:: Try it ::
Print the part of the Affordable Care Act commentary that runs from "My heart sank" up to and including "available next year.", reproducing it word for word.

Wednesday, November 13, 2013

Reactionary politics is using rhetoric to seek to destroy the Patient Protection and Affordable Care Act as a campaign slogan.

My heart sank (click here) when I got an email late last month from my friend Robert, who has been battling multiple sclerosis for the past decade. He wrote to tell me that he was among the many Americans who in recent weeks received letters from their insurance companies saying that their policies won’t be available next year.

Insurance companies are sending those letters primarily because the policies they will no longer offer don’t provide enough coverage — or have deductibles that are too high — to comply with the Affordable Care Act. In many cases, however, the policyholders getting those letters are simply victims of a business practice insurers have engaged in for years: discontinuing policies because they’re no longer sufficiently profitable....

:: Record set ::

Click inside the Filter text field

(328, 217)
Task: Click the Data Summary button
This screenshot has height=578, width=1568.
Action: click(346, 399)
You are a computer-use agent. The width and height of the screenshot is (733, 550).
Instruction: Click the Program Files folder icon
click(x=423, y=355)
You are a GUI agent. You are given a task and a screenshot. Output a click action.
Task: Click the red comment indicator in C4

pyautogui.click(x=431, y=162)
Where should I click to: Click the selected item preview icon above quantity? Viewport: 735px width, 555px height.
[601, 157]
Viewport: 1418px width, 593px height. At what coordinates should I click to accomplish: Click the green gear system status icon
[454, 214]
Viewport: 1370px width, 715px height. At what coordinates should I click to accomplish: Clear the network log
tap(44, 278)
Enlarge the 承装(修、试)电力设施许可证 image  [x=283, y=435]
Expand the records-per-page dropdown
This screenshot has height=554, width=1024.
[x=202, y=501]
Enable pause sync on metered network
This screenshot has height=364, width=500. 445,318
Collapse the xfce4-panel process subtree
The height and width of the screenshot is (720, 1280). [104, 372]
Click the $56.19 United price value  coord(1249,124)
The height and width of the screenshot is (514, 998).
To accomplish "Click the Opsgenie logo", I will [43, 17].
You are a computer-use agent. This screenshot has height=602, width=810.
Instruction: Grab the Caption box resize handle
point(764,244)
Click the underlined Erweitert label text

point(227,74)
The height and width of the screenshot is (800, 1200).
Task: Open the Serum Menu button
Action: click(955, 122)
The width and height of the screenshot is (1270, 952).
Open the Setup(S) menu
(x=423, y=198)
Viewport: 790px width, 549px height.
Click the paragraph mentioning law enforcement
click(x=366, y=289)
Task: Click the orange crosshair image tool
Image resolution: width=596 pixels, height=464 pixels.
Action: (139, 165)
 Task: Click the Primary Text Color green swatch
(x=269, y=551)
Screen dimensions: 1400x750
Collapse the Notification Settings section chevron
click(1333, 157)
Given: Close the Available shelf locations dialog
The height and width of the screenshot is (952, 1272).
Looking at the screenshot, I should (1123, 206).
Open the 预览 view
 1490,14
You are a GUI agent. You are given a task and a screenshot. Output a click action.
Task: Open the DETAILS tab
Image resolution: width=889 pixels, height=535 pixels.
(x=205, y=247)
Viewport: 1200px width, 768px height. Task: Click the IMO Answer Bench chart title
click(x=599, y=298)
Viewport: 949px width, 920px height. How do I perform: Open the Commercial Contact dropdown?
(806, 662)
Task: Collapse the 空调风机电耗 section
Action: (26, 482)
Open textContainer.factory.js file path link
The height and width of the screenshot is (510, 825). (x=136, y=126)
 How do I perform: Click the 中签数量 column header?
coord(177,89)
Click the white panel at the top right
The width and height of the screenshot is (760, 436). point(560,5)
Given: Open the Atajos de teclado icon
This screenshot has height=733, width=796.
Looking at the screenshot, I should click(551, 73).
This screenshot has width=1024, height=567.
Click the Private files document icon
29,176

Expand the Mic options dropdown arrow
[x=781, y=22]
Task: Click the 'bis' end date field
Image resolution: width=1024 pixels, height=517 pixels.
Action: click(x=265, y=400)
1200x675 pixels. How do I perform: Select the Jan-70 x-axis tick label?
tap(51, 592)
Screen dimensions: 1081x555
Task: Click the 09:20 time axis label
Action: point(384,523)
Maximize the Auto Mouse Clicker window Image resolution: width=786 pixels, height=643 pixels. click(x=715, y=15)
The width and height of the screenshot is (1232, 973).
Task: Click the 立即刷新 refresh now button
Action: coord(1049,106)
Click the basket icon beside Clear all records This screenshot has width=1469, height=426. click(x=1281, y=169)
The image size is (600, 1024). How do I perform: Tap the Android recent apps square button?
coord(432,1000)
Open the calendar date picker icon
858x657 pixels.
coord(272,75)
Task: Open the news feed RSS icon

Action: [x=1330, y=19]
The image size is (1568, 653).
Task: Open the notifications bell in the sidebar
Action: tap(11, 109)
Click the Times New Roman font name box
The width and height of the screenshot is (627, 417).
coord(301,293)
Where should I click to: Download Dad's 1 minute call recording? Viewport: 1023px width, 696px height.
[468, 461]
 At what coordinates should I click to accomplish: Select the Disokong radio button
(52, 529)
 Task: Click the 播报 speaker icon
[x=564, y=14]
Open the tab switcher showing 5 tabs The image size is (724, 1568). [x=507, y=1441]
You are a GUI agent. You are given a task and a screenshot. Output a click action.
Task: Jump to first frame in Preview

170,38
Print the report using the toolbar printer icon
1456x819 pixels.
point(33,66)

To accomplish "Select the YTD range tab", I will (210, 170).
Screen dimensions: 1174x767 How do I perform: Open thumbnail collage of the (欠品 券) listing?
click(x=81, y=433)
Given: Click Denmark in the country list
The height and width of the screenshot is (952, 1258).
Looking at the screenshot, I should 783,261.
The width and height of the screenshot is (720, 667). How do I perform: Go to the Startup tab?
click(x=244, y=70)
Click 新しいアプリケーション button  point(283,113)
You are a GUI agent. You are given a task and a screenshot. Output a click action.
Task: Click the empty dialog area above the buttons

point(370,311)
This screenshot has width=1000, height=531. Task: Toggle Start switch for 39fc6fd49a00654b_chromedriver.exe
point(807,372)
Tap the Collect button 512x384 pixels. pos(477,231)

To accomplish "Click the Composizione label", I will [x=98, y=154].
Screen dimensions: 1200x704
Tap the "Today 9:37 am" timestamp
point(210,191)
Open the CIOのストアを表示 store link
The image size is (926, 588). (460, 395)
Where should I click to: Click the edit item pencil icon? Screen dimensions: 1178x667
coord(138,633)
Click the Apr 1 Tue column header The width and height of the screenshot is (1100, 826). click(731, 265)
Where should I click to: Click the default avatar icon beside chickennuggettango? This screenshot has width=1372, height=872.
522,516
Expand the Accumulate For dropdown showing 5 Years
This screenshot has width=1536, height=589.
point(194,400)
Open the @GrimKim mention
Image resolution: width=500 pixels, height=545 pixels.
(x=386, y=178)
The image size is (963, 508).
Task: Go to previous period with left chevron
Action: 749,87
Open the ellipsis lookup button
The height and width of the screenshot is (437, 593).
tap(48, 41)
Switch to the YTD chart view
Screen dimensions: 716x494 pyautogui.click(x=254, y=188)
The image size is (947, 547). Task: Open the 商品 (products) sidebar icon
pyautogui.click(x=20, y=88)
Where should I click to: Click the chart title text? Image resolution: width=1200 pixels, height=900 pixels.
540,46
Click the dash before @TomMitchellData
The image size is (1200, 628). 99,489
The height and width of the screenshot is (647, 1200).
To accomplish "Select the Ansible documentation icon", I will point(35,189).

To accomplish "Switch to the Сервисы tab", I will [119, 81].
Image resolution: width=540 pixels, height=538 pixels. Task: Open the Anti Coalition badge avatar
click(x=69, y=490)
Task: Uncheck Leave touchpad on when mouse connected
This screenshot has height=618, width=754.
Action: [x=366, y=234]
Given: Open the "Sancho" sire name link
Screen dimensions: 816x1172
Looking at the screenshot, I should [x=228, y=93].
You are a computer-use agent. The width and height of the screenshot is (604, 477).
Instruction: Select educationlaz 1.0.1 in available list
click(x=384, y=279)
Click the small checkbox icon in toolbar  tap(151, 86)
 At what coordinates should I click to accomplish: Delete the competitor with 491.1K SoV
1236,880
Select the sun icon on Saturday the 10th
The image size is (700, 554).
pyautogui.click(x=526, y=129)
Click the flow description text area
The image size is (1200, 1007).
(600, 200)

:: Expected answer ::
My heart sank (click here) when I got an email late last month from my friend Robert, who has been battling multiple sclerosis for the past decade. He wrote to tell me that he was among the many Americans who in recent weeks received letters from their insurance companies saying that their policies won’t be available next year.